Thought I’d start sharing the notes I’ve collected over the years of working with the Web Services Pack. This is the ability for DataStage to be a SOAP Client; for a DataStage Job to reach out and invoke a Web Service located “out there in the ether.” This is a reference to the benefits of Web Services and the fact that you don’t have to know where the Service is located, what machine its on, who wrote it, or what language it’s written in — doesn’t mean it’s not a good idea, especially if your business is relying on it, but I think you get the point. Give me a WSDL document, and that should be enough to invoke some type of remote function [this is what you might call the opposite of WISD, or RTI, which allow you to publish a DataStage Job or other Information Server asset “as” a Web Service].

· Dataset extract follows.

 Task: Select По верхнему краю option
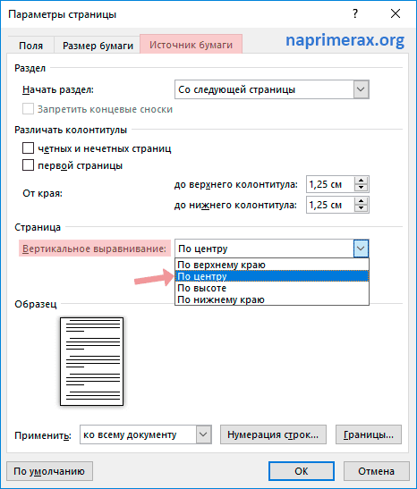click(x=272, y=265)
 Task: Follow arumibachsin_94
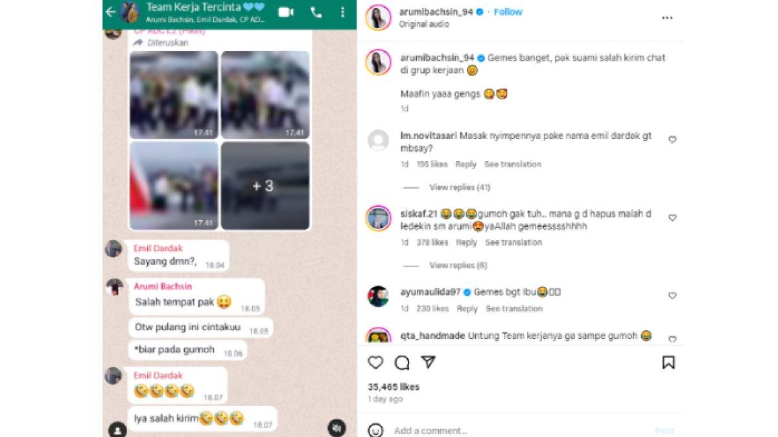tap(508, 12)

Before you get started with it, ask yourself how comfortable you are with Web Services technology. I speaking here about SOAP over HTTP in particular, the protocol supported by WS Pack, but it would be wise to get yourself a good intro to all of SOA. There are good books out there, but also 1000’s of great resources here on the web. Just search in your favorite browser for something like “Web Services Introduction XML,” and poke around. You’ll find something for everyone.
Then you need the software. If you are a release 8 user, it’s just “there.” If 7.5, you have to speak with your account team about downloading it, but it won’t cost you anything. The installation is simple, although be reminded that there is a client side and server side component.

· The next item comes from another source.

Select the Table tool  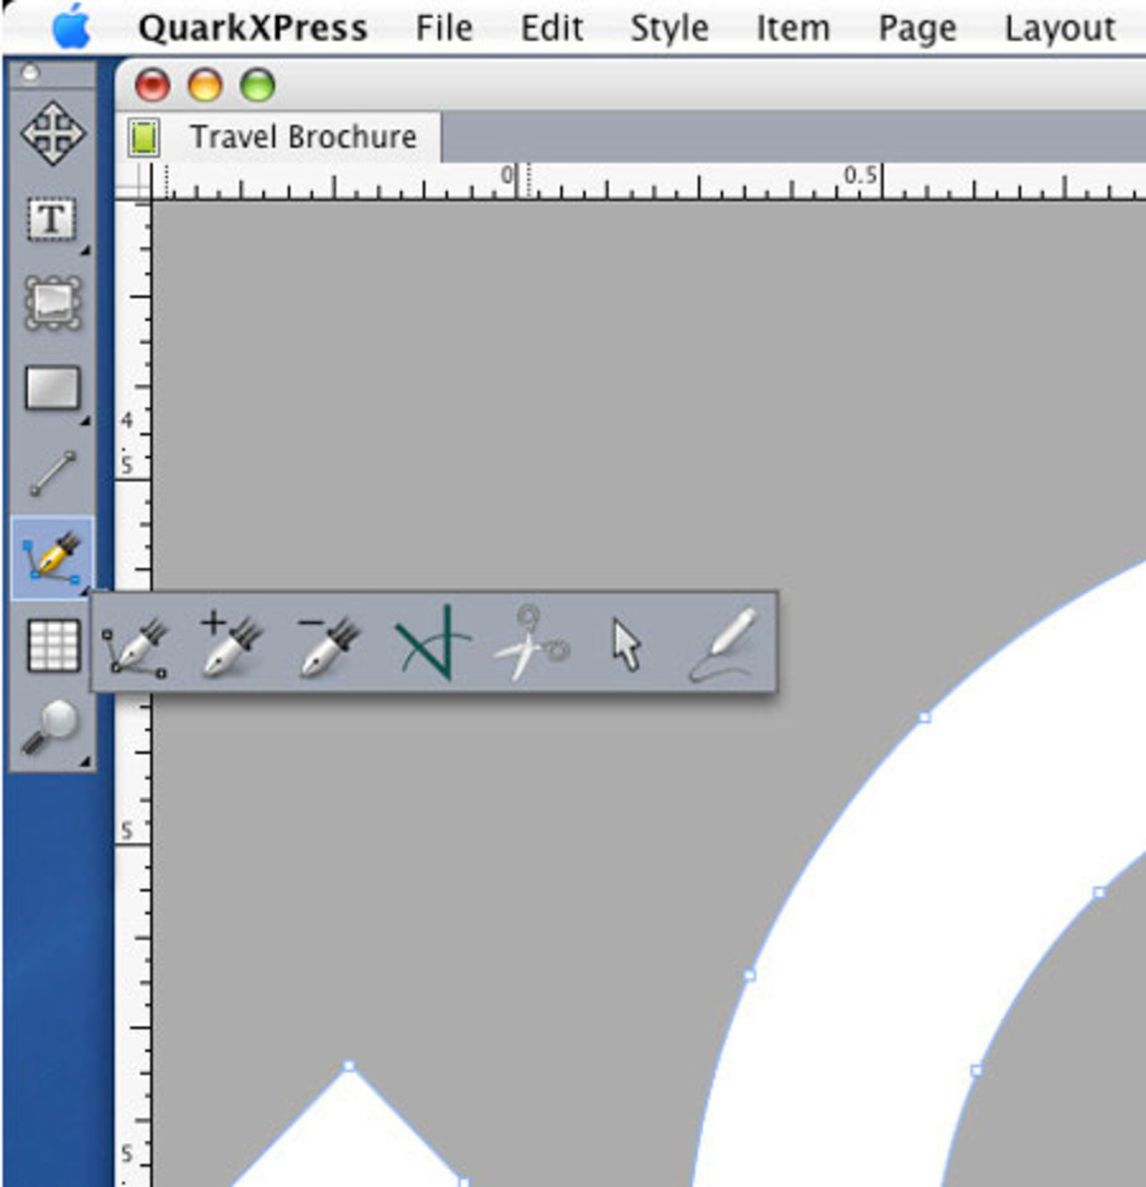52,649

Once installed, you’ll have two new Stages, the WSClient Stage and the WSTransformer Stage. WSClient is for Web Services that will be a source or target to your Job, and the WSTransformer is for those Services that you expect to invoke on a row-by-row basis.
I have to put in a plug for the documentation. The WSPack documentation is very thorough. It has some very easy to understand graphics that do their own nice job of introducing Web Services in general, as well how WSDL, SOAP, SOAP Envelopes and SOAP Bodies come into play. What I’d like to add in these entries are some other points to consider as you prepare to include Web Services in your jobs to help you be more successful.
A stand alone Web Services testing tool is a good idea too, unless you are already comfortable using Web Services from a common IDE for Java, C#, .NET, etc.
Finally, find yourself a good Web Service to start with, just to learn the mechanics. There are some great ones out at www.xmethods.net . You can test them there to see how the function, and get a solid idea of what their input and output requirements are. There’s a nice mix of publicly available services there; some are free, others are part of a business. The free ones are sponsored by folks who are making known their expertise. Some very solid consulting firms and companies with Web Services expertise are represented there. I’ve seen many of the services hosted at that site continue to function and be supported for more than five years. For your first foray into Web Services pack, pick one that has very few input and output arguments, accepts and returns one row (a perfect candidate for WSTransformer) and doesn’t require you to pay anything or come up with an access code.